### WORK TASK
Give back an exact copy of the lines in the records below, from the line that has "Who We Help (637, 1993)" through the line that has "Literatur + Links (980, 321)", and nothing besides.

### Dataset entries
'''

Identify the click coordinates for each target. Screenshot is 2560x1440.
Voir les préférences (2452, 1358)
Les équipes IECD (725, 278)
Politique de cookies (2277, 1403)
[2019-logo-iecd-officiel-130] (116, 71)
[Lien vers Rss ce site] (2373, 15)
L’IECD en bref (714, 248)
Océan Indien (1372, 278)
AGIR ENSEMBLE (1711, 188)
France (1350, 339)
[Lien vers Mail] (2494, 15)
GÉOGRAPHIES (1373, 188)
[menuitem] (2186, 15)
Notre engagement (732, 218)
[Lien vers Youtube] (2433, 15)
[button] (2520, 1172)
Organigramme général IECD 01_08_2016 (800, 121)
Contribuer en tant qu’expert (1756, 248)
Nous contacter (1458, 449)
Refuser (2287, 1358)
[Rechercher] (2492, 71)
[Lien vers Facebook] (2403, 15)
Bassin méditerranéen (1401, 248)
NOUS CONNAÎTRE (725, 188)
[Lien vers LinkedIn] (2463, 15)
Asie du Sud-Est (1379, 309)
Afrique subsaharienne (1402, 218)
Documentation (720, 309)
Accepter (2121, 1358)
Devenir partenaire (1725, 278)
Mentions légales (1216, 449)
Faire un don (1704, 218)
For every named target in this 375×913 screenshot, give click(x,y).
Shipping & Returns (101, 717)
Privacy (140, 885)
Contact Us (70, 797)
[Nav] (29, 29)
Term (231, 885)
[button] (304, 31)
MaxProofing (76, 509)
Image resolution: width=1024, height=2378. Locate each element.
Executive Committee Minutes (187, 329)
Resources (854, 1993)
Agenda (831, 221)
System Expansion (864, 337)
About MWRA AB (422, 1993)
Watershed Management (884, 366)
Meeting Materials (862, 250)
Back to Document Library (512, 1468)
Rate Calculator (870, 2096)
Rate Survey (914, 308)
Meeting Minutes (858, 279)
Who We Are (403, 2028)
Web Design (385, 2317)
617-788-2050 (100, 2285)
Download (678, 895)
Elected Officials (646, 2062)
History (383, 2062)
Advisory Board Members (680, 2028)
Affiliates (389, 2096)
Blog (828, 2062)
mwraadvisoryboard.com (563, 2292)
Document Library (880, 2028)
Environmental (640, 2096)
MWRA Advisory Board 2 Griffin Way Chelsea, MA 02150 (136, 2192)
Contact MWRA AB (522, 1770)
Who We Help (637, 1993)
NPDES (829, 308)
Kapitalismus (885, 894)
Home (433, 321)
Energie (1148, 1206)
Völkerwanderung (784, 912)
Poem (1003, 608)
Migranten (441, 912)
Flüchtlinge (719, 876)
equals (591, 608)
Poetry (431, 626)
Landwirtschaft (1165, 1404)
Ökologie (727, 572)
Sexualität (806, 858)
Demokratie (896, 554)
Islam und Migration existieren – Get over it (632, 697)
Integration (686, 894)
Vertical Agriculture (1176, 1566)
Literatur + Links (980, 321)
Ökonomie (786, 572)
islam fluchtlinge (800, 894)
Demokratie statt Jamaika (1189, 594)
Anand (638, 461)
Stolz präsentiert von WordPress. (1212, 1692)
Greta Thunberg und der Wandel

'''

### WRITTEN RESPONSE
Who We Help (637, 1993)
NPDES (829, 308)
Kapitalismus (885, 894)
Home (433, 321)
Energie (1148, 1206)
Völkerwanderung (784, 912)
Poem (1003, 608)
Migranten (441, 912)
Flüchtlinge (719, 876)
equals (591, 608)
Poetry (431, 626)
Landwirtschaft (1165, 1404)
Ökologie (727, 572)
Sexualität (806, 858)
Demokratie (896, 554)
Islam und Migration existieren – Get over it (632, 697)
Integration (686, 894)
Vertical Agriculture (1176, 1566)
Literatur + Links (980, 321)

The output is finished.